As tightly bound as EA is to its unique brand of altruistic intellectualism, I don't see why there can't be room for a little sugar on top. Let the bedrock of EA remain exactly the same — finding ways to spend time and money that yield the greatest impact, even if they don't have a charismatic, present-tense face attached to them. Wherever these impact opportunities do lie, let them be communicated in a way that gives the wider public substance to attach to. If a face doesn't exist, illustrate it. Attempt to express suffering in both quantitative and non-quantitative terms. God forbid, partner with a celebrity. Use videos and pictures!

As a final source inspiration, I want to share my friend Henry Howard's personal giving project he called Workathon. The premise of Workathon will be recognizable to any EA. In 2021, Henry gave away half of his income to effective charities. Where the project stands out to me is in the simple videos and endearing title cards that he made to explain each round of giving, as well a slick data visualization that summarized the entire year. With just a modest appeal to humility, humanity, graphic communication, and humor, Henry made his philanthropic deeply memorable without any penalty to impact.

Now that it's been around for ~two decades, what is EA's legacy? Is it the incredible generosity and selflessness of adherents like Henry? Is it the hundreds, if not millions of lives that the movement has already saved, or the future lives that it stands to protect? Perhaps a well-meaning observer would recognize these things. But we live in an age of irrationality and absolution. Tragically, good intentions mean shit. For many, the legacy of EA is not its impact, but its reputation for ideological extremism.
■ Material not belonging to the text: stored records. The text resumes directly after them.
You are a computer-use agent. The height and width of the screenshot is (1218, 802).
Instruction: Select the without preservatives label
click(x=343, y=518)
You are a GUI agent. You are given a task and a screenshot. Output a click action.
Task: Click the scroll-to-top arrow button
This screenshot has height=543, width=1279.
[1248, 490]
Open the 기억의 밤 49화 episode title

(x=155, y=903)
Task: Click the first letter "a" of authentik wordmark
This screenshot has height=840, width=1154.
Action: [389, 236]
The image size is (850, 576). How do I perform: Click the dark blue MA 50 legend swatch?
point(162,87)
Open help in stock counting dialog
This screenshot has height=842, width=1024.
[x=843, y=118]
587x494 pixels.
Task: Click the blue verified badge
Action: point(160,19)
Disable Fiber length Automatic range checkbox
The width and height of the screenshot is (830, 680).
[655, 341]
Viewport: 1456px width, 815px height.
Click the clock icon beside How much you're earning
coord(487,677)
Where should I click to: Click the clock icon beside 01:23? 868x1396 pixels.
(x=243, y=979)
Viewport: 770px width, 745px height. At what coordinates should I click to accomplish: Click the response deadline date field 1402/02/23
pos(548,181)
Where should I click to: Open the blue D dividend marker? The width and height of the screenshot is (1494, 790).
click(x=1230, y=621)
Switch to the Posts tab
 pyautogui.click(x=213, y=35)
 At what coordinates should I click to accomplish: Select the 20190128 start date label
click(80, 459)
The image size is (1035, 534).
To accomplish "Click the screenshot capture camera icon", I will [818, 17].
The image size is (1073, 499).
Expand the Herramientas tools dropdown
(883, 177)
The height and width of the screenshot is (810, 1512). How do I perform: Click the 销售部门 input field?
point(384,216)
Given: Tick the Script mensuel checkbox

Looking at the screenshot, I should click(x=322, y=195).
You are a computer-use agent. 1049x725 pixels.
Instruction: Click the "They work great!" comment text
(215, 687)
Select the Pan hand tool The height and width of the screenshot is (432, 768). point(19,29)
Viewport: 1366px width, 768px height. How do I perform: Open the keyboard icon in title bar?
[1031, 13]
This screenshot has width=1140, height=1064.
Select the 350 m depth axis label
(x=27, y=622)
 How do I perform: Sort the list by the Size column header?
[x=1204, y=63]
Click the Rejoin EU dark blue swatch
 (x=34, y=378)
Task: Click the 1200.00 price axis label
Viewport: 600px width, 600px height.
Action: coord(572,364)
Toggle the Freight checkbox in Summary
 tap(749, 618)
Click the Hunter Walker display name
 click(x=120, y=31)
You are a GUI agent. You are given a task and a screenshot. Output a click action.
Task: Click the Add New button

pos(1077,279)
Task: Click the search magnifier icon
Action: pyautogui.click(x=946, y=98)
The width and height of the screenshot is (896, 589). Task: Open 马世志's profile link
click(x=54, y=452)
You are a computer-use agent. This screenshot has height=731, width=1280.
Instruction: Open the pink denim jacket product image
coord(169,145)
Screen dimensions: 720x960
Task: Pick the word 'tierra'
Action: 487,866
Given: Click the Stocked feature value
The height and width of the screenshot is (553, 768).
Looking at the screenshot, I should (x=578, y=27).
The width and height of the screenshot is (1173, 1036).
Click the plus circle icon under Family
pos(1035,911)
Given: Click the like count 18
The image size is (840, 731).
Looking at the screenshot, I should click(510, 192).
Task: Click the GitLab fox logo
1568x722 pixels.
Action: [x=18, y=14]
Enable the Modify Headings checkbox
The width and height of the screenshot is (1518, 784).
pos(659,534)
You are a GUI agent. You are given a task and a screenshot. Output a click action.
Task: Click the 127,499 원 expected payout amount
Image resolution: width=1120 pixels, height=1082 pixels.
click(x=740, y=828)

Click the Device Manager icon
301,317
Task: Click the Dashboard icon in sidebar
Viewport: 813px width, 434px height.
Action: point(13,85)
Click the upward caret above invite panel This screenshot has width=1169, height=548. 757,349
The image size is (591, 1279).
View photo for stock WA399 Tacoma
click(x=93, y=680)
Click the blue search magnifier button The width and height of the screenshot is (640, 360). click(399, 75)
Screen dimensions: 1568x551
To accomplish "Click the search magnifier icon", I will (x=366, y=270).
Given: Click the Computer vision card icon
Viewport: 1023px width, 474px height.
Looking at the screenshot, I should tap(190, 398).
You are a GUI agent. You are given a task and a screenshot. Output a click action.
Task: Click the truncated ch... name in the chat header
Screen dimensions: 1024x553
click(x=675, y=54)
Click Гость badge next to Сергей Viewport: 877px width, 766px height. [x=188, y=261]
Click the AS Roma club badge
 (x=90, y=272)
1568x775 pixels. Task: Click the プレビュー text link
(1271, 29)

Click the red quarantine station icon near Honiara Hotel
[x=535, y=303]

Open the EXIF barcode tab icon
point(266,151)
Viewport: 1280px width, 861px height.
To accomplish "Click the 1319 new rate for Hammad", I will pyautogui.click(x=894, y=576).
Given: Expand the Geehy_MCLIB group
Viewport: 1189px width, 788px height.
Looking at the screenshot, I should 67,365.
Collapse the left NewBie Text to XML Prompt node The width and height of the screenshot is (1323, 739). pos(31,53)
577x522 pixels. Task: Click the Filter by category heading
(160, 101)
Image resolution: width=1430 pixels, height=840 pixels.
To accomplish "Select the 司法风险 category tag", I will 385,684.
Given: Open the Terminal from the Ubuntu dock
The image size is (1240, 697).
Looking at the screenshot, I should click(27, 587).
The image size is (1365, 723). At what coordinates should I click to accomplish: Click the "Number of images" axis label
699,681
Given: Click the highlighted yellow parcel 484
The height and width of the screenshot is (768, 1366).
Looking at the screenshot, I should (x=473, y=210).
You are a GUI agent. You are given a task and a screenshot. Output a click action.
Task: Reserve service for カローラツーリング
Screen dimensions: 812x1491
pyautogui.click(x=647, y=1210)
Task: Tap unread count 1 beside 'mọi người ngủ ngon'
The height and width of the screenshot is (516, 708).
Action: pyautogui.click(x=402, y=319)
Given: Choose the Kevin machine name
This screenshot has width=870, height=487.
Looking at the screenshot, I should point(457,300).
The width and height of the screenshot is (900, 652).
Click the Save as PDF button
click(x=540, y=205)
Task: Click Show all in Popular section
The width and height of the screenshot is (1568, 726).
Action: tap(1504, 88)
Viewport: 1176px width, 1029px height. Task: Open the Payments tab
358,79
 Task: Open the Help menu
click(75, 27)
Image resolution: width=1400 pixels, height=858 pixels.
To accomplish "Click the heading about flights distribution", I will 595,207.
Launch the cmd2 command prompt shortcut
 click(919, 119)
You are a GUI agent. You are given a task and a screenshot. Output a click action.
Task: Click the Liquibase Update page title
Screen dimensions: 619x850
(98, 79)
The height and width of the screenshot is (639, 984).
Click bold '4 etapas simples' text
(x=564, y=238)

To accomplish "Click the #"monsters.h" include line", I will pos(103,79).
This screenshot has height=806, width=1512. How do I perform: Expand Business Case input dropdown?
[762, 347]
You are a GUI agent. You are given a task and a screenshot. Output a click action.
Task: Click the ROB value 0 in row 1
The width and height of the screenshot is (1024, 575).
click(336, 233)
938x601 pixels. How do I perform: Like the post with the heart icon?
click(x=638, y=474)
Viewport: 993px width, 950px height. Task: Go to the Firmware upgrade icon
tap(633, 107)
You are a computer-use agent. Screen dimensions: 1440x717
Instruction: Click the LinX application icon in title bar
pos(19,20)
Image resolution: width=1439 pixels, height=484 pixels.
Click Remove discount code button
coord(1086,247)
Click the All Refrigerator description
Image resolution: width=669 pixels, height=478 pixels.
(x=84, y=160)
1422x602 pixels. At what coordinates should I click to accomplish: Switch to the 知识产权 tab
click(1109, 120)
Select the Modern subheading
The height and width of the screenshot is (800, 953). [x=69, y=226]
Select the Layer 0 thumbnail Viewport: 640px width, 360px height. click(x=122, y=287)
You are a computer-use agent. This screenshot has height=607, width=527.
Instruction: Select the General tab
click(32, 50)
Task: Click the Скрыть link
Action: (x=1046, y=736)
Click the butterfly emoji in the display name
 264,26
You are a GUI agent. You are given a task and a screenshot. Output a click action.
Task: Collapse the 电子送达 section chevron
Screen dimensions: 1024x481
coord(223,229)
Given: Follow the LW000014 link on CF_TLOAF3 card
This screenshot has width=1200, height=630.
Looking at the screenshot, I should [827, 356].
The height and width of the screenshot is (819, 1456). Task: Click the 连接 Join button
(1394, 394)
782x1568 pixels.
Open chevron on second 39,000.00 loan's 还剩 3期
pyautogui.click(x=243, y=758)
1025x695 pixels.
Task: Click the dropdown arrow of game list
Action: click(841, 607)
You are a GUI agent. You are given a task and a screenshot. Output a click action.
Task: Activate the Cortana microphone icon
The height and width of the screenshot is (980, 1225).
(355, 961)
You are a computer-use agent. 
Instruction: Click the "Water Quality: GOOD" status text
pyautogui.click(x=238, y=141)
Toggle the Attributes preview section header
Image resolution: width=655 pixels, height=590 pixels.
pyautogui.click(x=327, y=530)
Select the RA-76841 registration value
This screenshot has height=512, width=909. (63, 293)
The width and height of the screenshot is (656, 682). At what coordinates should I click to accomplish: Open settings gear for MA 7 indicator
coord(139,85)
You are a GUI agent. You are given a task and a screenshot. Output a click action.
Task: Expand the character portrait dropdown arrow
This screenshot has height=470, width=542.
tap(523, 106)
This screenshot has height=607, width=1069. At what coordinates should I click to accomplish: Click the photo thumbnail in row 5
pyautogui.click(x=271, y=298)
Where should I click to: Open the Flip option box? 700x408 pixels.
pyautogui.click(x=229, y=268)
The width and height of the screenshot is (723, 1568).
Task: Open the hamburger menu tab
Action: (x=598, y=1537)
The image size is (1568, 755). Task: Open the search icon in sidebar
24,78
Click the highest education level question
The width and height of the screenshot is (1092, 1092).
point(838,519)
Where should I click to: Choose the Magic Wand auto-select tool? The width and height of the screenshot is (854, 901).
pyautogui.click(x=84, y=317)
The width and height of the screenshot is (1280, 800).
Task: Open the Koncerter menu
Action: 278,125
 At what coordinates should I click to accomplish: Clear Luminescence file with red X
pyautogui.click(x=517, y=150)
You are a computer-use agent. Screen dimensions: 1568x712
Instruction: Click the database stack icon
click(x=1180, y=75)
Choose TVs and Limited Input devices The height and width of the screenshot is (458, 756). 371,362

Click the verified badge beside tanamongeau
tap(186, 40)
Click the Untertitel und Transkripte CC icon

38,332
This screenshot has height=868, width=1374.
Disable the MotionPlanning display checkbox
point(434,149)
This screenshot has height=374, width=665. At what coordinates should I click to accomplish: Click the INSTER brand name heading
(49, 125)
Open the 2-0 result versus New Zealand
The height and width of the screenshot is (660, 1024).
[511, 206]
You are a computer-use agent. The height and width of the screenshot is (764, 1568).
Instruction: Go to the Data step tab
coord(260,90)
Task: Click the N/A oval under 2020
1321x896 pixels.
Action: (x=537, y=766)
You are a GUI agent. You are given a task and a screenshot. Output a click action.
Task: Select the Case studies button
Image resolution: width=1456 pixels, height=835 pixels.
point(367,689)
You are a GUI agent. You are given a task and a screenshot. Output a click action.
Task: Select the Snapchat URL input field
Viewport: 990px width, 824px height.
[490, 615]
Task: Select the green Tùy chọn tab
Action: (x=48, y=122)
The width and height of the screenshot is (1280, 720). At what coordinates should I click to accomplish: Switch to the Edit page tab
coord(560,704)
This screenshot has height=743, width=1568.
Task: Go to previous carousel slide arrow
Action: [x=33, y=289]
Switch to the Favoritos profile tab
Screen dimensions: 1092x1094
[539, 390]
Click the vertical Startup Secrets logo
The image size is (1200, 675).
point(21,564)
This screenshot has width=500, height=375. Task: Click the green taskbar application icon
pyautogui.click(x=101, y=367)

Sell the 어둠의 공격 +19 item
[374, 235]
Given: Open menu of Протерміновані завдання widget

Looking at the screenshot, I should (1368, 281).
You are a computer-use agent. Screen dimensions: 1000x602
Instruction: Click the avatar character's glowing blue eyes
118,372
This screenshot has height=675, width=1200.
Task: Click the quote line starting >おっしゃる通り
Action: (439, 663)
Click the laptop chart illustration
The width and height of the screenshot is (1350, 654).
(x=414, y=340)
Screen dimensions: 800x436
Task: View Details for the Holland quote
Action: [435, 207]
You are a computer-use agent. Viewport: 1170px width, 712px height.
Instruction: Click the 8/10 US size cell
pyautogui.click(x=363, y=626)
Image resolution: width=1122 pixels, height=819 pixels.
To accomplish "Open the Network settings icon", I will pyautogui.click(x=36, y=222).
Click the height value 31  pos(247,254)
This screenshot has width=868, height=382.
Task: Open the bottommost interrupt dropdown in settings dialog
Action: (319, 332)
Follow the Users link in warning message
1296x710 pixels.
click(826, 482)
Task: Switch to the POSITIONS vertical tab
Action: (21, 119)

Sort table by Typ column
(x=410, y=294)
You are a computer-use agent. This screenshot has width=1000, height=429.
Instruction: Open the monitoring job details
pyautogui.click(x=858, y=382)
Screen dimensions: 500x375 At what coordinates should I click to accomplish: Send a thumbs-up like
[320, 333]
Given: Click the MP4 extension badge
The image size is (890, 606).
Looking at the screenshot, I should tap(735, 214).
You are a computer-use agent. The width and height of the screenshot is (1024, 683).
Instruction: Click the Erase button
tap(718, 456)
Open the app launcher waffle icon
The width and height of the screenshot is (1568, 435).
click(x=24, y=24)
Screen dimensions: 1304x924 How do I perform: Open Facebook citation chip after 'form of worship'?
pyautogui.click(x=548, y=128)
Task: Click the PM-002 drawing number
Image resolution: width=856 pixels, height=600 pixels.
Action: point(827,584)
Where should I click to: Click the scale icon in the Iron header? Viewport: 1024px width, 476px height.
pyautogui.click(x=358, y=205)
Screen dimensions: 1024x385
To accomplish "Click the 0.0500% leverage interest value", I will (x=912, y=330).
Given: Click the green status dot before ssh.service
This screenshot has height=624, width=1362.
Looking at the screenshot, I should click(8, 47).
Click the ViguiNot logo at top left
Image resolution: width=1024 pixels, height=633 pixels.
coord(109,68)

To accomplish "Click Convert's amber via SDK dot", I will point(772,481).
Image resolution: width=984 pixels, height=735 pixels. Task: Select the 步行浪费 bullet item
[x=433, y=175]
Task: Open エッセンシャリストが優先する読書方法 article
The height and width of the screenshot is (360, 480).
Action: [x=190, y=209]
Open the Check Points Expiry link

They point to the fixation over bug nets before the children the nets cover. They prod at the doomsday scenarios surrounding an AI accelerationist, or the nefarious actions of a single cryptocurrency fraudster.

It seems like philosophers and evolutionary psychologists have forever studied the question of if 'true' altruism exists, if we are capable of helping others, not because it positively reflects back on us, but because it's the right thing to do. EA has always appeared hellbent on implicitly proving that selfless altruism is in fact a thing. But what has this achieved?

Something I've attempted to argue in this piece is that, if done responsibly, appealing to imperfect forms of altruism can actually create more impact. EA is fundamentally concerned with advocation. It aims to create awareness and action around issues that not all of society cares about. If it was able to better communicate the importance of these issues to wider swaths of the population, even if it meant appealing to sentimentality, this could expand the net impact of the movement. I want EAs reading this to understand that affective altruism need not be incongruous with effective altruism.

The truth is that EA may be too big and too risk averse to change its culture in any meaningful way, especially from a single essay. OP on the other hand is much smaller and nimble, while still acting as a figurehead for the entire EA movement. I've targeted my appeals in this piece to OP because ultimately I think it could be a vessel for reform. Through modeling a progressively legible style of communications work, OP can advance its own goals while helping EA better confront the ways that the world is broken and imperfect. In a time where there is much suffering but also much confusion about what to do about it, OP and EA stand to create a culture of dignified agency. They can only do this though if they confront the vital fact that knowledge is nothing without communication and communication is nothing without translation.